> _WHAT TO WORK ON_: Convert the lines below into a Markdown table with two columns, "Row" for the row number and "Line" for the line itself. Omit any blank lines.

[Dataset entries]
· · · ·

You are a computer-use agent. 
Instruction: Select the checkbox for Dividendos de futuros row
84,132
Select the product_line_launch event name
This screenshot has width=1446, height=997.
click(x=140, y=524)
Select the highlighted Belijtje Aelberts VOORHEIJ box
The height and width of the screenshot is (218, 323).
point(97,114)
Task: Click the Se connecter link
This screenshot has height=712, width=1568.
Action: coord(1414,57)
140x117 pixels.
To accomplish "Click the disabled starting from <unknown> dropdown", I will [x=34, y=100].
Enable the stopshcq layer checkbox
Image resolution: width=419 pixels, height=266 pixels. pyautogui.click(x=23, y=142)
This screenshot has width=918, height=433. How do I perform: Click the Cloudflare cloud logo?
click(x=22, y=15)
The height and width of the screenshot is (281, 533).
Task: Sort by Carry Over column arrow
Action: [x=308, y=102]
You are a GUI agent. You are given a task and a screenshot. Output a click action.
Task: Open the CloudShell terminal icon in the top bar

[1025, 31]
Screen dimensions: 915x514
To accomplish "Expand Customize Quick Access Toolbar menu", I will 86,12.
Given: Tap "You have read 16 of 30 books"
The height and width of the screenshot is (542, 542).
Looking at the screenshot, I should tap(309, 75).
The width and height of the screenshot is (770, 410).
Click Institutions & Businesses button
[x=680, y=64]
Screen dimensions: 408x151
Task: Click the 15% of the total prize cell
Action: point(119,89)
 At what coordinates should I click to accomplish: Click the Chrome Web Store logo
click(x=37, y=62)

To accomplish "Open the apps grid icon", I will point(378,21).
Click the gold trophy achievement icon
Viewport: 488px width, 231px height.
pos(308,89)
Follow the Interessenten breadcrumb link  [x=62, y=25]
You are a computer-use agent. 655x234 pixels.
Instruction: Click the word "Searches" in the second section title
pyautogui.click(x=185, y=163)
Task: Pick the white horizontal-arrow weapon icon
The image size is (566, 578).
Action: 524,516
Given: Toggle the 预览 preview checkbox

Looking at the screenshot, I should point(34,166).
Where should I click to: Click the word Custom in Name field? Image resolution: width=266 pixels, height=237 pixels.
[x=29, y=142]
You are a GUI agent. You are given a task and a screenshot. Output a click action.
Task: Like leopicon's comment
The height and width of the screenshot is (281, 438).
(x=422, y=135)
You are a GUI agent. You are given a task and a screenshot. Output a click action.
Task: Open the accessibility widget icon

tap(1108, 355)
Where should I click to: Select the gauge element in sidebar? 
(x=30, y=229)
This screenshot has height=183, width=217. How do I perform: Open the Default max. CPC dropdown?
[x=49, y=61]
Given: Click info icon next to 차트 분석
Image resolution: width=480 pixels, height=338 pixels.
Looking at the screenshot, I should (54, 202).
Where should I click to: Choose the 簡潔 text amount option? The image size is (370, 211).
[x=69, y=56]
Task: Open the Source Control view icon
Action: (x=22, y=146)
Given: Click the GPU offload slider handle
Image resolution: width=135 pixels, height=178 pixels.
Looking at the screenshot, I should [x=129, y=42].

· · · ·

> _FINISHED EXERCISE_:
| Row | Line |
|---|---|
| 1 | You are a computer-use agent.  |
| 2 | Instruction: Select the checkbox for Dividendos de futuros row |
| 3 | 84,132 |
| 4 | Select the product_line_launch event name |
| 5 | This screenshot has width=1446, height=997. |
| 6 | click(x=140, y=524) |
| 7 | Select the highlighted Belijtje Aelberts VOORHEIJ box |
| 8 | The height and width of the screenshot is (218, 323). |
| 9 | point(97,114) |
| 10 | Task: Click the Se connecter link |
| 11 | This screenshot has height=712, width=1568. |
| 12 | Action: coord(1414,57) |
| 13 | 140x117 pixels. |
| 14 | To accomplish "Click the disabled starting from <unknown> dropdown", I will [x=34, y=100]. |
| 15 | Enable the stopshcq layer checkbox |
| 16 | Image resolution: width=419 pixels, height=266 pixels. pyautogui.click(x=23, y=142) |
| 17 | This screenshot has width=918, height=433. How do I perform: Click the Cloudflare cloud logo? |
| 18 | click(x=22, y=15) |
| 19 | The height and width of the screenshot is (281, 533). |
| 20 | Task: Sort by Carry Over column arrow |
| 21 | Action: [x=308, y=102] |
| 22 | You are a GUI agent. You are given a task and a screenshot. Output a click action. |
| 23 | Task: Open the CloudShell terminal icon in the top bar |
| 24 | [1025, 31] |
| 25 | Screen dimensions: 915x514 |
| 26 | To accomplish "Expand Customize Quick Access Toolbar menu", I will 86,12. |
| 27 | Given: Tap "You have read 16 of 30 books" |
| 28 | The height and width of the screenshot is (542, 542). |
| 29 | Looking at the screenshot, I should tap(309, 75). |
| 30 | The width and height of the screenshot is (770, 410). |
| 31 | Click Institutions & Businesses button |
| 32 | [x=680, y=64] |
| 33 | Screen dimensions: 408x151 |
| 34 | Task: Click the 15% of the total prize cell |
| 35 | Action: point(119,89) |
| 36 |  At what coordinates should I click to accomplish: Click the Chrome Web Store logo |
| 37 | click(x=37, y=62) |
| 38 | To accomplish "Open the apps grid icon", I will point(378,21). |
| 39 | Click the gold trophy achievement icon |
| 40 | Viewport: 488px width, 231px height. |
| 41 | pos(308,89) |
| 42 | Follow the Interessenten breadcrumb link  [x=62, y=25] |
| 43 | You are a computer-use agent. 655x234 pixels. |
| 44 | Instruction: Click the word "Searches" in the second section title |
| 45 | pyautogui.click(x=185, y=163) |
| 46 | Task: Pick the white horizontal-arrow weapon icon |
| 47 | The image size is (566, 578). |
| 48 | Action: 524,516 |
| 49 | Given: Toggle the 预览 preview checkbox |
| 50 | Looking at the screenshot, I should point(34,166). |
| 51 | Where should I click to: Click the word Custom in Name field? Image resolution: width=266 pixels, height=237 pixels. |
| 52 | [x=29, y=142] |
| 53 | You are a GUI agent. You are given a task and a screenshot. Output a click action. |
| 54 | Task: Like leopicon's comment |
| 55 | The height and width of the screenshot is (281, 438). |
| 56 | (x=422, y=135) |
| 57 | You are a GUI agent. You are given a task and a screenshot. Output a click action. |
| 58 | Task: Open the accessibility widget icon |
| 59 | tap(1108, 355) |
| 60 | Where should I click to: Select the gauge element in sidebar?  |
| 61 | (x=30, y=229) |
| 62 | This screenshot has height=183, width=217. How do I perform: Open the Default max. CPC dropdown? |
| 63 | [x=49, y=61] |
| 64 | Given: Click info icon next to 차트 분석 |
| 65 | Image resolution: width=480 pixels, height=338 pixels. |
| 66 | Looking at the screenshot, I should (54, 202). |
| 67 | Where should I click to: Choose the 簡潔 text amount option? The image size is (370, 211). |
| 68 | [x=69, y=56] |
| 69 | Task: Open the Source Control view icon |
| 70 | Action: (x=22, y=146) |
| 71 | Given: Click the GPU offload slider handle |
| 72 | Image resolution: width=135 pixels, height=178 pixels. |
| 73 | Looking at the screenshot, I should [x=129, y=42]. |